Не надо делать поспешных выводов, никакого антагонизма по отношению к философам в этой среде тогда еще не было. Просто парень желал избавиться от постороннего. Постепенно, но довольно быстро стали накапливаться его товарищи. Узнавая от него, кто я такой и зачем пожаловал, они по мере накопления становились все агрессивнее. И настаивали, чтоб я выметался — у них и так полно. Я стоял рядом со своей злополучной корзиной (она за мной потом следовала в Москву, тюрьму и ссылку) и не знал, куда деваться и где приткнуться. Между тем аборигены, то ли забыв о нахальном вселении нежелательного провинциала в их жилье, то ли смирившись с неизбежностью, стали продолжать прерванный, более интересный для них разговор между собой. Неожиданно он оказался интересным и для меня — я услышал знакомые имена. Мир моих интересов опять обретал реальность. И я вмешался в их разговор:
— Ребята, а вы из ИФЛИ?
— Да, а что? — насторожились «ребята», но насторожились уже более дружественно. Раз юноша знает, что такое ИФЛИ, он еще может и представлять интерес.
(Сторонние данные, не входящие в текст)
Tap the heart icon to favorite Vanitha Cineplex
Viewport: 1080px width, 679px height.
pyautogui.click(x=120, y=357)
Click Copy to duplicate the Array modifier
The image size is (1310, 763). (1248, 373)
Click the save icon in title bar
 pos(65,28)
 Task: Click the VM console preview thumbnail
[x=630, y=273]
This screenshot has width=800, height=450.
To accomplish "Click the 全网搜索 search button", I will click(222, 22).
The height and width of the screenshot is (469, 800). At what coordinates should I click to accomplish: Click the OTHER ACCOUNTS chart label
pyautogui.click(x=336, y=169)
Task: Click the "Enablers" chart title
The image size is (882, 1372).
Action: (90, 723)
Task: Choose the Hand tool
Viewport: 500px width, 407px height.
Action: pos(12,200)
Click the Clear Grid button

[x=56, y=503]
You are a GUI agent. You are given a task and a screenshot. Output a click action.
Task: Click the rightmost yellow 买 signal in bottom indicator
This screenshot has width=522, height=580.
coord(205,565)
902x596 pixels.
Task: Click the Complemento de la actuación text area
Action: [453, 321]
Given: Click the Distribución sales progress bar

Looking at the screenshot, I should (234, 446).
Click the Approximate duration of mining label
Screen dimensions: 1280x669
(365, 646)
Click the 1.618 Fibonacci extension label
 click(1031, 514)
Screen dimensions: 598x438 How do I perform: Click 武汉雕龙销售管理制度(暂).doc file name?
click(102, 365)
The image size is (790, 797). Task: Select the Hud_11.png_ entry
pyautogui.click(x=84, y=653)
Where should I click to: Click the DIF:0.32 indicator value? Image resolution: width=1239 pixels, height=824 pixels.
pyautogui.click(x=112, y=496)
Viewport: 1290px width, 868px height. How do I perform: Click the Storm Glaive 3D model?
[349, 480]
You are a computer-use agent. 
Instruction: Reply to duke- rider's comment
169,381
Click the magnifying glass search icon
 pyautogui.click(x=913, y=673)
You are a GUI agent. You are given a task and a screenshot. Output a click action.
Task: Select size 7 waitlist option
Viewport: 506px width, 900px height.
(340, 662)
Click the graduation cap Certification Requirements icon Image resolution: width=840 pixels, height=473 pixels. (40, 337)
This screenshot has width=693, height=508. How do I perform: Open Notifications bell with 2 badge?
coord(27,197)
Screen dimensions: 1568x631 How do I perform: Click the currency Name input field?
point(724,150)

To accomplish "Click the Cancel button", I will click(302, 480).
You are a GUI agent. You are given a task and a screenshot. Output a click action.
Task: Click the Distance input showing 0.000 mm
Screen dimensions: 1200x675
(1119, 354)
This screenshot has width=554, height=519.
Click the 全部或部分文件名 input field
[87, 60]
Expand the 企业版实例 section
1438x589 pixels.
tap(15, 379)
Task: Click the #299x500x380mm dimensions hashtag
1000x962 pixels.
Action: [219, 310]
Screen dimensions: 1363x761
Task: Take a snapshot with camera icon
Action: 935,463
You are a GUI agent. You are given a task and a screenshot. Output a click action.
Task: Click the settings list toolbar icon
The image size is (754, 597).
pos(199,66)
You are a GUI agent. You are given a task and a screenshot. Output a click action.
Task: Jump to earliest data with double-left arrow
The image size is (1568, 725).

— А вы не знаете Юдина или Люмкиса?
Оказалось, что прекрасно знают. Что Толя на фронте, а Люмкис тоже должен жить в этой комнате, но сейчас, как и многие другие студенты, — на торфоразработках. Скоро приедет на день.
— А ты что, тоже из Киева? А ты стихи Бердичевского знаешь?
И стали мне читать новые стихи Марка, которых я не знал.
Ларчик открывался просто. Знали они их от Люмкиса. А тот получил их в письмах, непосредственно от автора, с которым переписывался. А Марк учился в военно-воздушном училище сравнительно недалеко от Ашхабада, где недавно еще находился ИФЛИ. Это, наверное, облегчало их переписку. Стихи Марка здесь всем нравились, в них был нерв тогдашнего состояния. Мне эти стихи тоже очень понравились.
— А ты что, стихи пишешь? — спросил кто-то, поняв, что я из той же компании. — Прочти.
Стихи мои тоже произвели впечатление. Приняли. И пошло сближение. Кто-то сказал, что в стихах тех, чьи города оккупированы, есть особая струнка, кто-то еще что-то, разговор о том, чтоб мне выметаться из комнаты, испарился сам собой, — наоборот, мне стали наперебой предлагать помощь в обустройстве, что для такого лопуха, каким был я, было отнюдь не лишним. Конечно, не ахти какое это было обустройство, все спали на матрасах, но и у меня появился свой матрас. Кроме того, что немаловажно, мы вместе добывали пропитание, и я впервые столкнулся со студенческой, а тут и с якобы богемной лихостью на этот счет.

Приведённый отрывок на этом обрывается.